Work to do
Retype the entries from the line with "Expand Certificates (Local Computer) node" to the line with "pyautogui.click(x=13, y=238)", both of those lines included, and reproduce nothing else. Omit the pictures from your answer.

Extracted entries
## Begin

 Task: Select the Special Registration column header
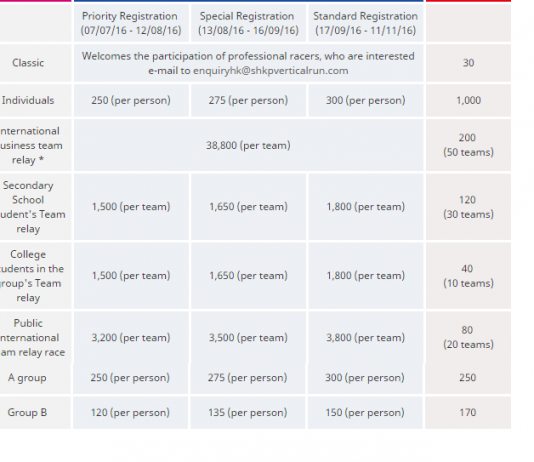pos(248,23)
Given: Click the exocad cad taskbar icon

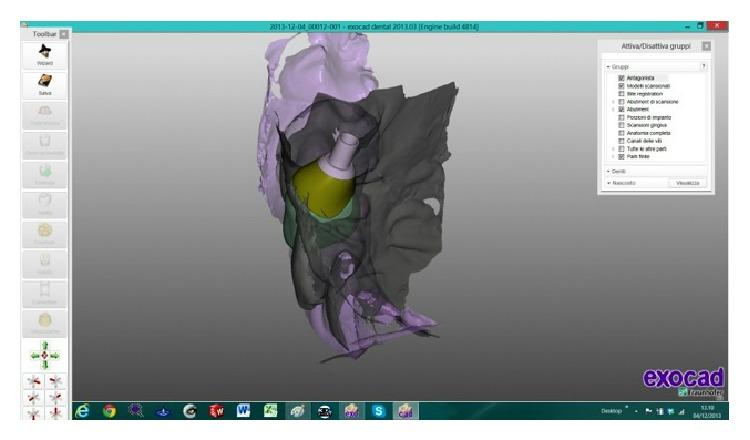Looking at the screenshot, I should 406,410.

## End
## Begin

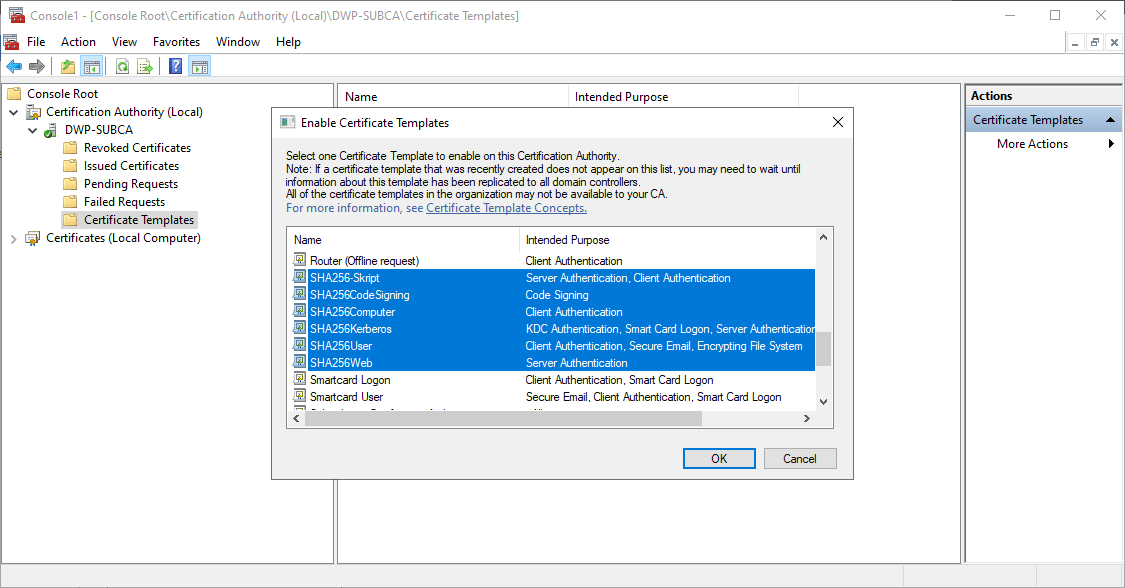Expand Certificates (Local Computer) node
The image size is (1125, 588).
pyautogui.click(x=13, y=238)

## End

Completed task
Expand Certificates (Local Computer) node
The image size is (1125, 588).
pyautogui.click(x=13, y=238)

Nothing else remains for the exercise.